Supplied passage →
..........

Ride-Alongs Not Just Along for the Ride

Ride-Alongs Not Just Along for the Ride

By Stephen Owsinski

Those interested in law enforcement sometimes take advantage of ride-along programs offered by police agencies, but the reasons for doing so vary.

Generally, on paper, the self-explanatory term for ride-along is “civilian observer,” and the applications to partner with a cop in a police cruiser entail the words “Hold-Harmless” in capitalized block letters (more on that in a moment).

Some ride-alongs are just curious and want a first-hand look at police work (I’ve had retirees along for a few hours into a 12-hour midnight shift). Comparisons to Hollywood portrayals of police fill the time. Citizens are amazed at how the television and movie-making industry exaggerate and grossly mischaracterize police personnel. Surprise, surprise…cops know better. And this is one reason why civilian observation is a vital prospect, especially nowadays with all the politicos and potty-mouths slandering cops to the umpteenth degree.

..........

Dataset excerpt →

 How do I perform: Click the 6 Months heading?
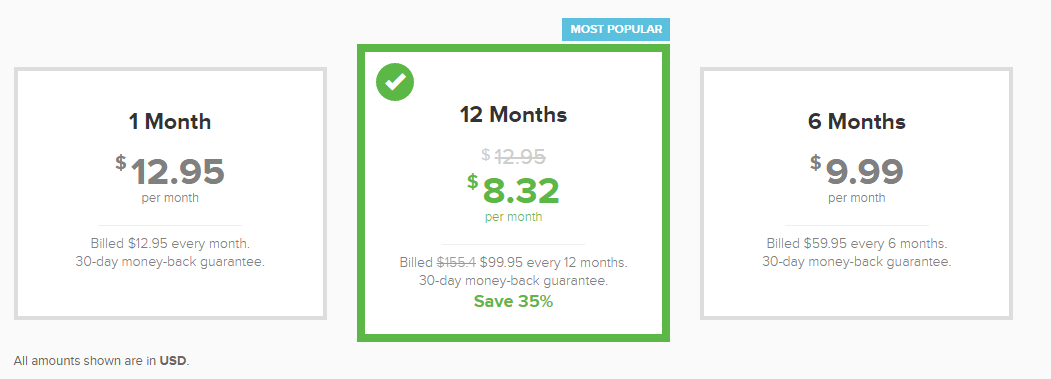(x=857, y=121)
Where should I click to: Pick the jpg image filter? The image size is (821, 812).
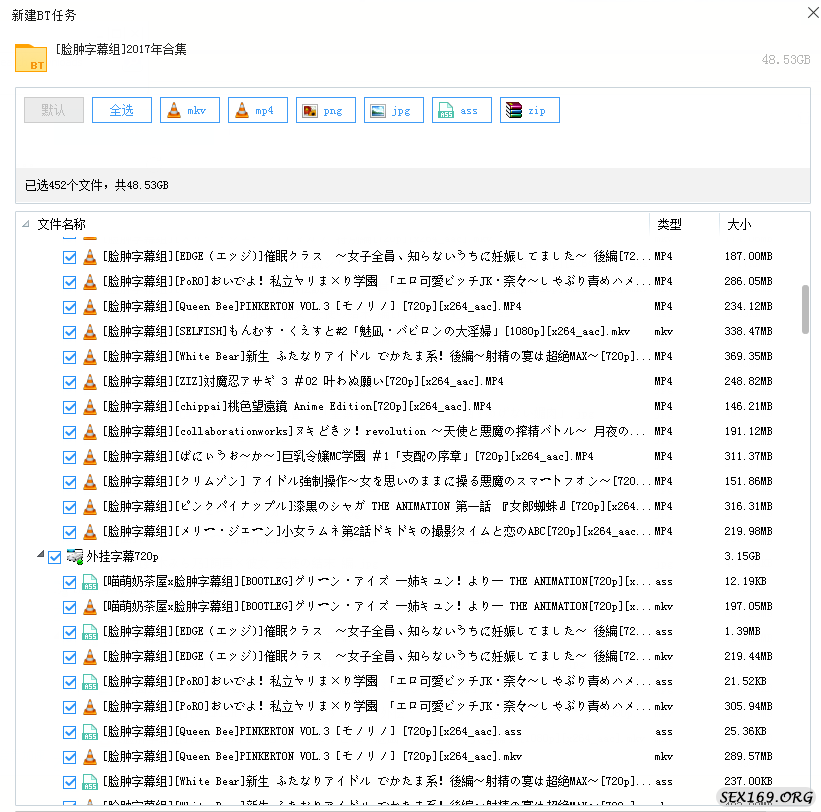click(393, 110)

..........

Aim of the task →
In the article on police ride-alongs, which words appear in capitalized block letters on the applications to ride with an officer?

Task output →
"Hold-Harmless"